TEXT SHOWN »

In Kearns, McLennan had a charismatic figure. Overseas, the Randwick hooker and World Cup-winning Wallaby is well known and universally liked. There was also upside in bringing an outspoken critic into the fold.
“Once you’ve been lucky enough to be in the position I’ve been in as a Wallaby, it never leaves you, the passion for the game.”
Phil Kearns
“I always knew Kearnsy had immense talent and the bid was about how do we get all the various factions all focused on a really positive outcome. That role perfectly suited him,” McLennan says.
“There’s truth everywhere. [The captains] felt there were aspects of the game that weren’t being managed properly, and they were right. You could argue whether it should have been so public and there was a lot of dirty linen that was aired but, at the end of the day, they felt things had reached a crisis point.”
For his part, Kearns never saw the appointment as silencing a critic. Fiercely independent, he says he has only ever acted out of love for the game and duty to protect its future.
“Nothing that I’ve done has been anything particularly personal about people,” he says. “It’s about the future of the game and making sure it’s strong. We’ve got some special things in our game that are worth protecting and nurturing, like the values of the game, the importance of respect and how that was formed, as well as the international dimension to rugby.”
He got to work quickly, although the pandemic and shifting sands in global sport radically altered the job description. What started as a schmoozing roadshow brief, with Kearns and McLennan travelling the world to cajole support among World Rugby’s powerful blocs, ended in a much more technical process.
McLennan, Kearns, RA boss Andy Marinos and bid executive Anthony French pitched Australia as a safe pair of hands, with the infrastructure and hosting track record to deliver a quality tournament and a robust profit for World Rugby. They deployed Kearns to sell the vision. His skill on his feet, ease among rugby’s elite and unimpeachable playing record did the trick, with Australia awarded preferred bidder status late last year and the hosting rights this week.

GIVEN RECORDS »
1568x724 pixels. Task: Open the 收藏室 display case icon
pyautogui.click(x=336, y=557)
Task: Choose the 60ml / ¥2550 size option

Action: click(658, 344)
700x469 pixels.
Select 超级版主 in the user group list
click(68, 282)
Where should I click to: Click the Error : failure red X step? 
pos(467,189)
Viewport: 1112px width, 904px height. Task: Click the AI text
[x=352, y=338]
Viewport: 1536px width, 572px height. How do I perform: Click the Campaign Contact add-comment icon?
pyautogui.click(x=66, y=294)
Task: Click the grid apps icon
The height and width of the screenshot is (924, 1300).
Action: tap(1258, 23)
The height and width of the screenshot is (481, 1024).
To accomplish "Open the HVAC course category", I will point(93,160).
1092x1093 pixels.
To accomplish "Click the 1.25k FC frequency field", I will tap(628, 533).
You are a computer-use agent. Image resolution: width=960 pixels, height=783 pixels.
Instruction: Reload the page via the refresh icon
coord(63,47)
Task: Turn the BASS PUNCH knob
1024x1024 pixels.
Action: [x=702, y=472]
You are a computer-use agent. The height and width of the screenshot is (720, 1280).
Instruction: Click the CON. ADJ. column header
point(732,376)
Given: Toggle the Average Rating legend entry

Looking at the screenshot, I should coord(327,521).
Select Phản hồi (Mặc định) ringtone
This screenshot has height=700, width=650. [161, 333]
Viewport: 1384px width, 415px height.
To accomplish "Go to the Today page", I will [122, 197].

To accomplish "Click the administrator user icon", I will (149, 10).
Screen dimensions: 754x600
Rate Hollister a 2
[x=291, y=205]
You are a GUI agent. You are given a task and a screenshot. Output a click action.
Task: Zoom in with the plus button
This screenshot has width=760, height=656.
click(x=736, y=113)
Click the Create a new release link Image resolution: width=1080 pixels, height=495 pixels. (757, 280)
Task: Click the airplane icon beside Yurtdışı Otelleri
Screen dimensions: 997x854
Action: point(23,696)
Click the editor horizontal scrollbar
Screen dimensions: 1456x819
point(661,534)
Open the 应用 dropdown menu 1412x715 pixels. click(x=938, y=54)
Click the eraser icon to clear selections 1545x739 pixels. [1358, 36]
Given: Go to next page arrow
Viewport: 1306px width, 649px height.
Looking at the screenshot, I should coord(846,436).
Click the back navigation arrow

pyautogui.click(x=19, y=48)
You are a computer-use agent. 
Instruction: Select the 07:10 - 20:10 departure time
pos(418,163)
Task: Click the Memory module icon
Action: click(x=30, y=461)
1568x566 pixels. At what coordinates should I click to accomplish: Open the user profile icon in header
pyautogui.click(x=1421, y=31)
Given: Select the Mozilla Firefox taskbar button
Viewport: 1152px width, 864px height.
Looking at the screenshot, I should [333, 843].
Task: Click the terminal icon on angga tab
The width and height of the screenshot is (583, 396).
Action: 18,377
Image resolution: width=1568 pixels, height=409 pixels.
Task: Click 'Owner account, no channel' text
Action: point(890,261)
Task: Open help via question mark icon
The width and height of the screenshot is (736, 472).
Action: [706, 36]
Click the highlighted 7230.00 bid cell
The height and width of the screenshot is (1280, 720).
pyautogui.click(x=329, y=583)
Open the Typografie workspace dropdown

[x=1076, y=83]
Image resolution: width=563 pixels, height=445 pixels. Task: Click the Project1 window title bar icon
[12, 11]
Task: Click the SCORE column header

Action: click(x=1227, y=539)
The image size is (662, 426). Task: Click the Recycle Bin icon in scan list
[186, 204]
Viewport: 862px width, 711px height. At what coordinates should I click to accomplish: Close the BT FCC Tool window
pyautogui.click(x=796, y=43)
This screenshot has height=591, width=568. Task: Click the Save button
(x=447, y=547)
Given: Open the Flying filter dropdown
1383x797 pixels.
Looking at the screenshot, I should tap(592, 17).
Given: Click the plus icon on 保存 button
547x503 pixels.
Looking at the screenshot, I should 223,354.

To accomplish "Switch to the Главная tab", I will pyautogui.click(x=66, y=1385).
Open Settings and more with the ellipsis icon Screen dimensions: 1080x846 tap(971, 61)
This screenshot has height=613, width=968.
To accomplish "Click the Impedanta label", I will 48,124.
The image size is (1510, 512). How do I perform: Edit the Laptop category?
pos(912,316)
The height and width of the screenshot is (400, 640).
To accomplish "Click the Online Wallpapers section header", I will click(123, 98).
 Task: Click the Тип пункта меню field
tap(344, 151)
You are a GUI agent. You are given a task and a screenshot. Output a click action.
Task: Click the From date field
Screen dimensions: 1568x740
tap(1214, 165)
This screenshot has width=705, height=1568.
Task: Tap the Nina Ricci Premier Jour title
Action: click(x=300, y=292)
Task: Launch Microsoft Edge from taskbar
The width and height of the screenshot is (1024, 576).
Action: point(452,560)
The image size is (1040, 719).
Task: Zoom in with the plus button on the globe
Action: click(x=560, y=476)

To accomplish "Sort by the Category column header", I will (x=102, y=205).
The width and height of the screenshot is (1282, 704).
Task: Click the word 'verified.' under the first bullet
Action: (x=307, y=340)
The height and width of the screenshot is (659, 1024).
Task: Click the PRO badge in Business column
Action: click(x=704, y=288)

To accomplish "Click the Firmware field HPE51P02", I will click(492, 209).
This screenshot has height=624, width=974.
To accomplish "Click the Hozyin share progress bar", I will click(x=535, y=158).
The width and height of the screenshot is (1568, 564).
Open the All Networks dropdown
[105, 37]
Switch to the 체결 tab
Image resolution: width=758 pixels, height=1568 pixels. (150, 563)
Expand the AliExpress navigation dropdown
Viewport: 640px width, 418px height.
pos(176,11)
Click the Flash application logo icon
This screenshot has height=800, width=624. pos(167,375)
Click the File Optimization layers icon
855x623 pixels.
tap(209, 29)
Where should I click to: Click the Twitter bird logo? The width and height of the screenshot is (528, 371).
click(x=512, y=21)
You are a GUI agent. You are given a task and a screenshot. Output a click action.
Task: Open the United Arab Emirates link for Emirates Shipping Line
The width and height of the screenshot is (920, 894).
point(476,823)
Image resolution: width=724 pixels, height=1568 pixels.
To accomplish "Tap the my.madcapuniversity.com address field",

ACTIONS TO TAKE »
1. In the passage about Phil Kearns and Australia's hosting bid, rewrite the section between "He got to work" and "rights this week.", inclusive, swapping "roadshow" for "tour".
2. Please carry on the passage about Phil Kearns and Australia's hosting bid from its last sentence.

ANSWERS TO THE EXERCISES »
1.
He got to work quickly, although the pandemic and shifting sands in global sport radically altered the job description. What started as a schmoozing tour brief, with Kearns and McLennan travelling the world to cajole support among World Rugby’s powerful blocs, ended in a much more technical process.
McLennan, Kearns, RA boss Andy Marinos and bid executive Anthony French pitched Australia as a safe pair of hands, with the infrastructure and hosting track record to deliver a quality tournament and a robust profit for World Rugby. They deployed Kearns to sell the vision. His skill on his feet, ease among rugby’s elite and unimpeachable playing record did the trick, with Australia awarded preferred bidder status late last year and the hosting rights this week.

2.
However, the 42-Test hooker’s passion project has been positioning the game’s grassroots to reap the rewards of an expected $100 million windfall during the next five years. In his words, “Legacy isn’t about what happens after the World Cup, it’s about what happens leading into it”.
“We started a series of town hall events around Australia on Zoom during the pandemic,” Kearns says. “We had 70 log on for our first one, and we had 500 register for one last week.
“People really see this as a turning point. There’s already a better vibe around the game and the bid has done quite a bit for that. The Wallabies, in their performances over the last 18 months, have shown a lot more ticker. It’s an immature team maturing, but you can see the ticker and the public picks up on that.”
Kearns is particularly invested in a pilot legacy program designed to stabilise and revitalise community rugby clubs around the country with a “toolkit” to help the game’s grassroots volunteers implement best practice on their patches, plus RA’s stated aim of growing the game by 30,000 new participants.
Now running real estate company AV Jennings, Kearns finishes up with RA at the end of the month as tournament planning enters a new phase with a joint-venture board to be chaired and run by new faces.
“Do I see myself as an insider now?” he asks. “Probably more than I was before. But after I’ve finished this role at the end of this month, I’m out again. If they want me to play some sort of role in the future, I’d be happy to look at it. Once you’ve been lucky enough to be in the position I’ve been in as a Wallaby, it never leaves you, the passion for the game.”